• **WHAT YOU ARE ASKED TO DO**
When a line contains the string "agent", it counts once; give the total of such lines in the entries below and nothing else.

• **DATA RECORDS**
■ ■ ■ ■

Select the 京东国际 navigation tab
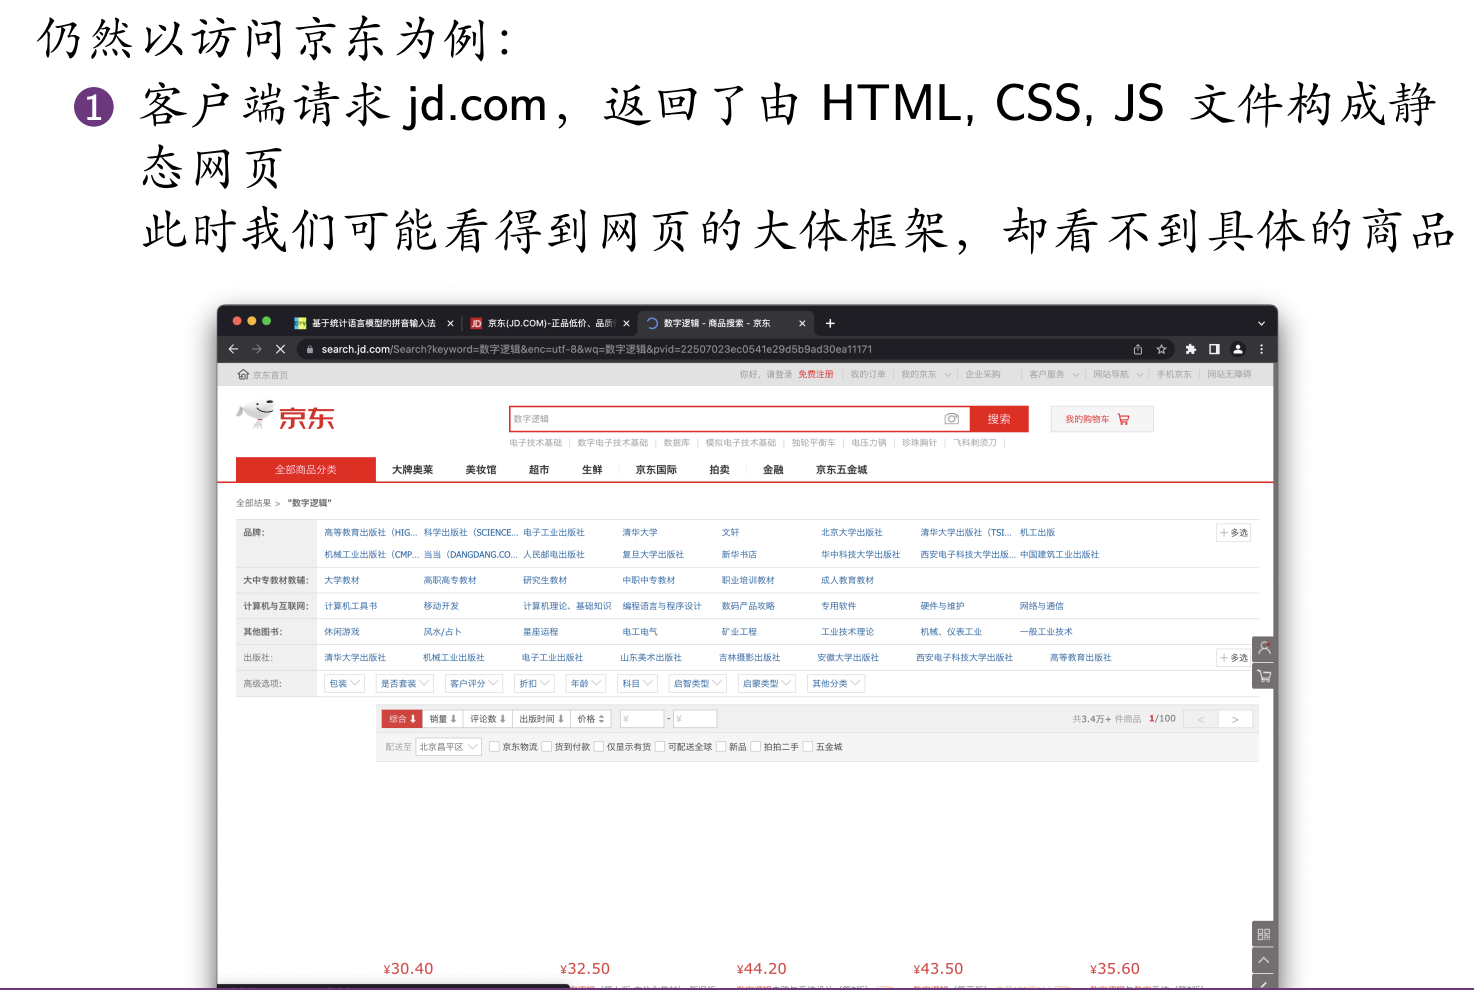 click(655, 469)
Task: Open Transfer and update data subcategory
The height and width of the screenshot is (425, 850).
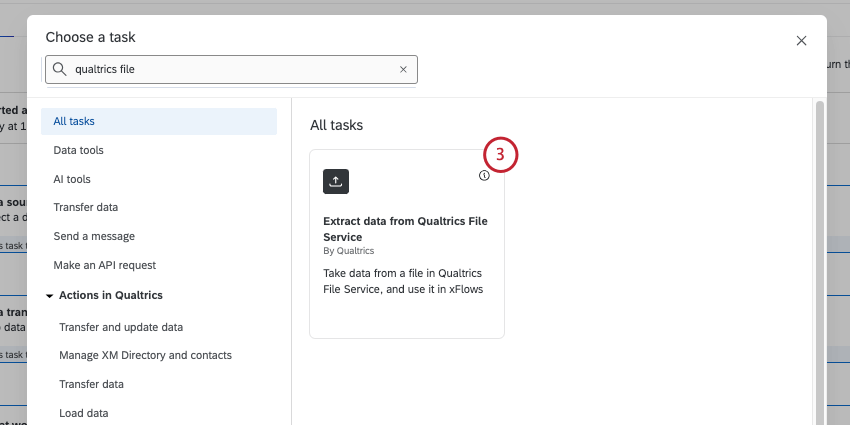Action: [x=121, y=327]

■ ■ ■ ■

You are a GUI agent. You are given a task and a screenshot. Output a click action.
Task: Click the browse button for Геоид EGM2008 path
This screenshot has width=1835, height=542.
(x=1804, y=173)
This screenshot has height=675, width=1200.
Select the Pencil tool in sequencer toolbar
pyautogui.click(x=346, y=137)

■ ■ ■ ■

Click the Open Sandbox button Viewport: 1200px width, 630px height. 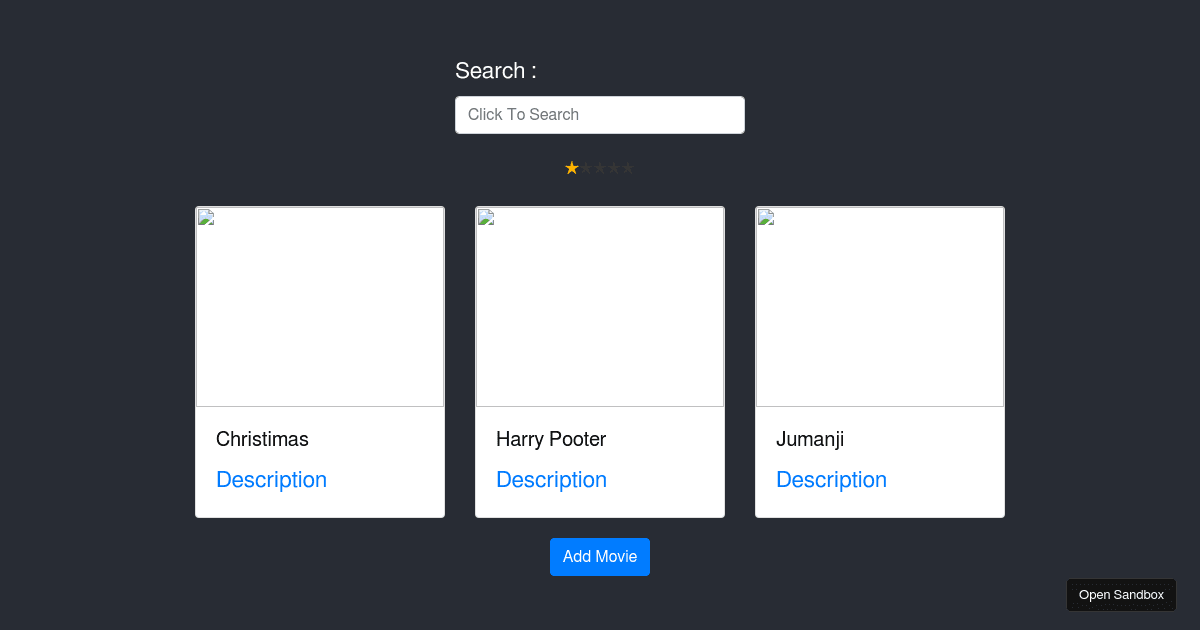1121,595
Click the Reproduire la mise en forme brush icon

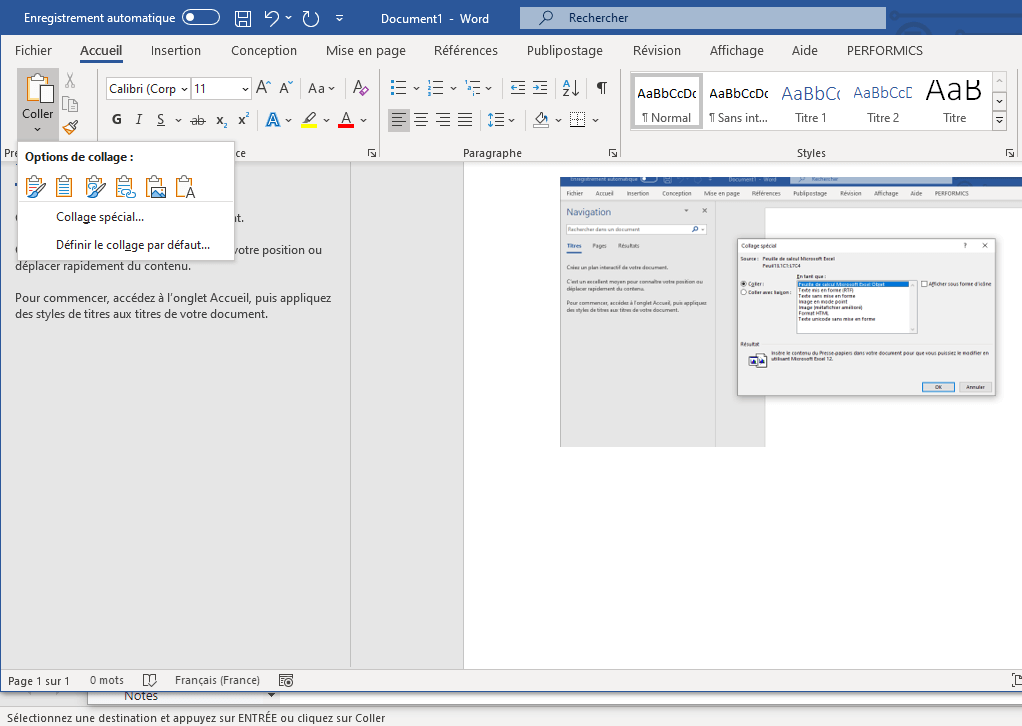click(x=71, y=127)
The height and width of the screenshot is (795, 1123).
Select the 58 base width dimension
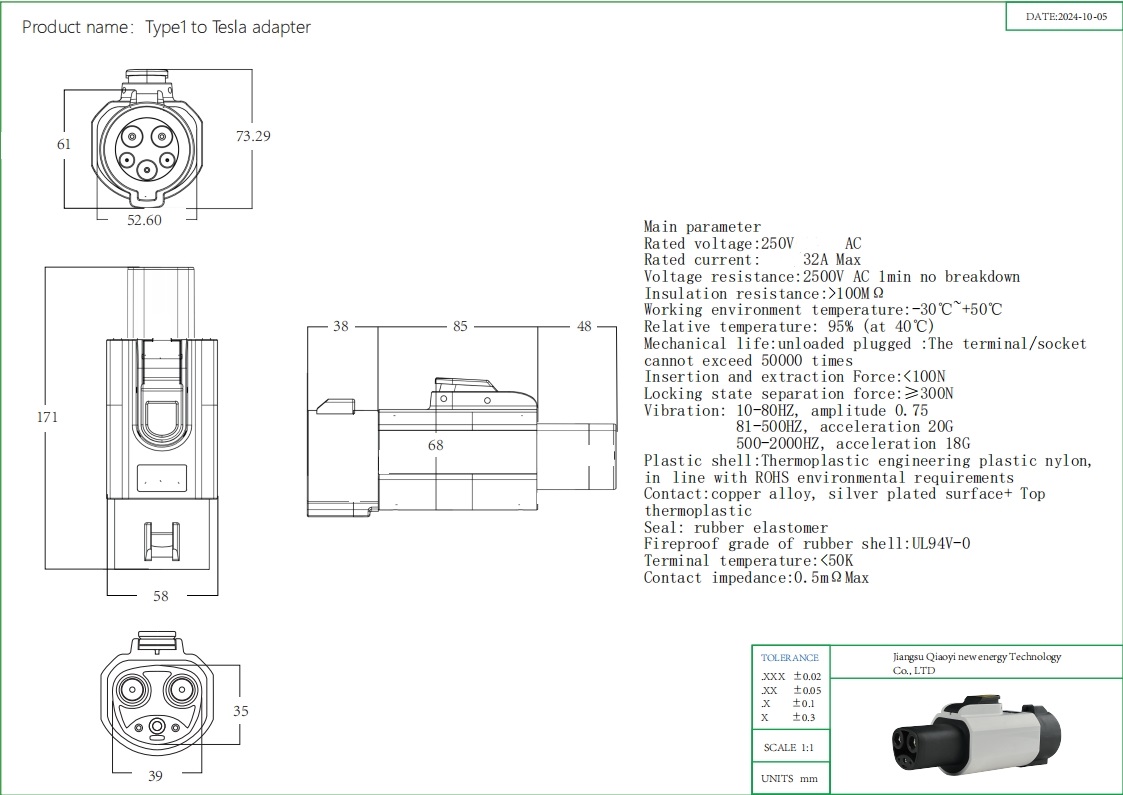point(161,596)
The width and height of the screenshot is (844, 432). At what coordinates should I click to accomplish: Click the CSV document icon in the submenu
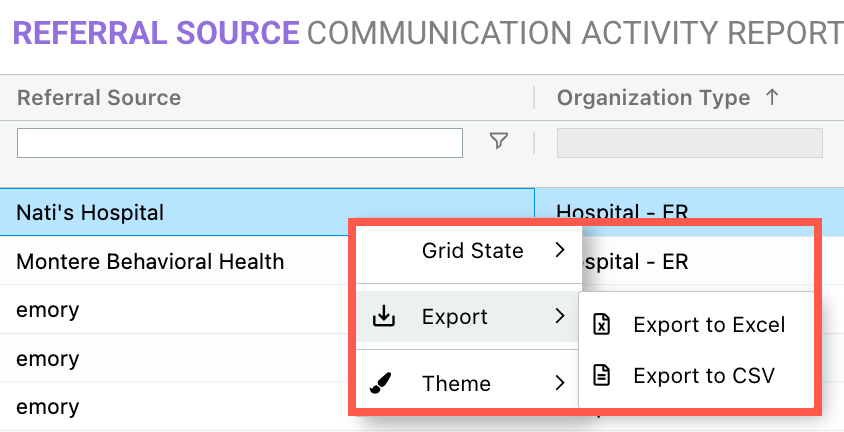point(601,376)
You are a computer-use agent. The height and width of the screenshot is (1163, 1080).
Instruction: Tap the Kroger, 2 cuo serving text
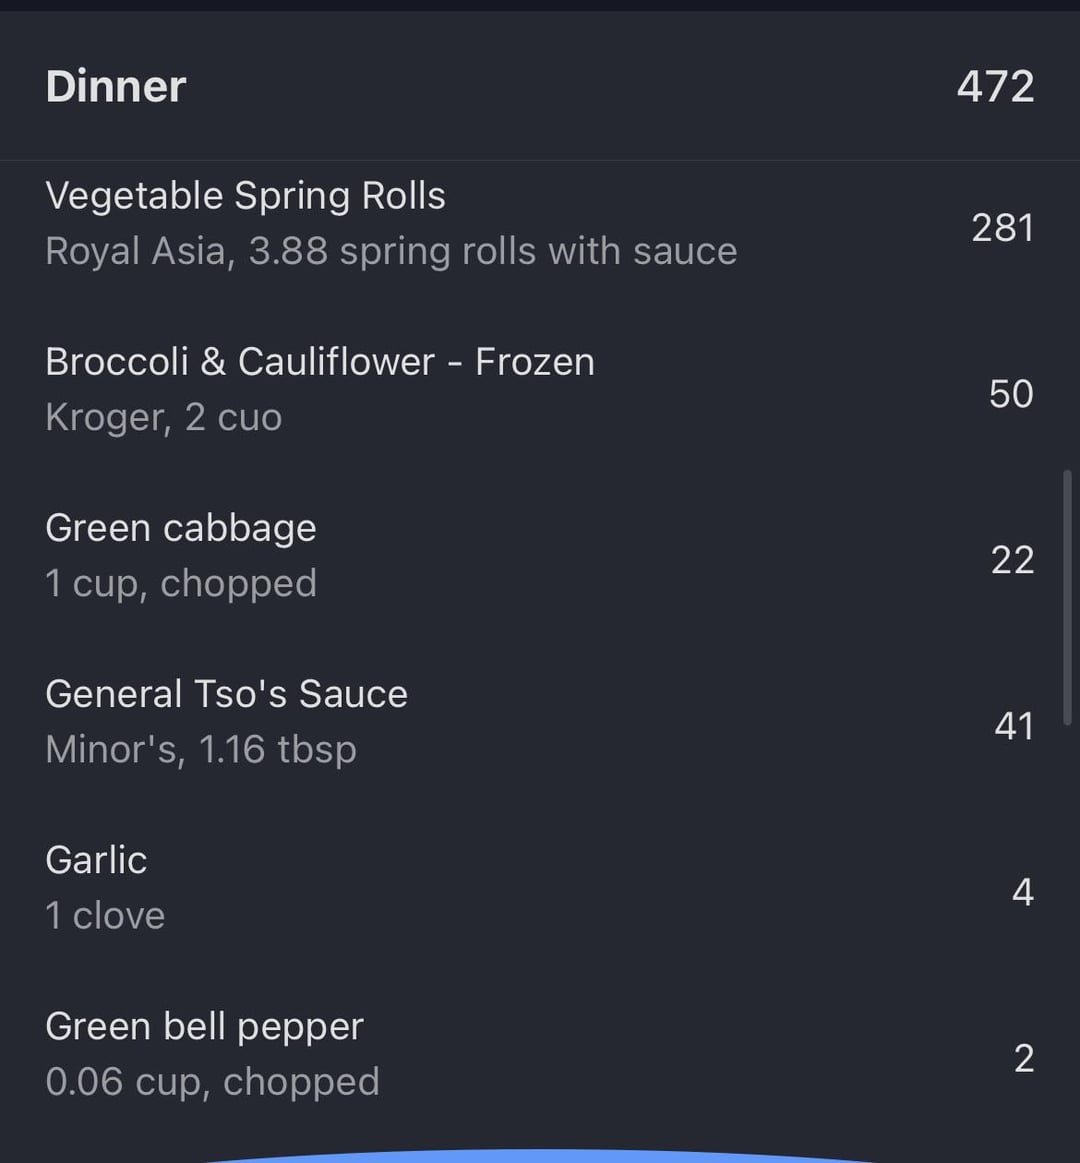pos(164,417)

■ ■ ■ ■

• **EXERCISE OUTPUT**
2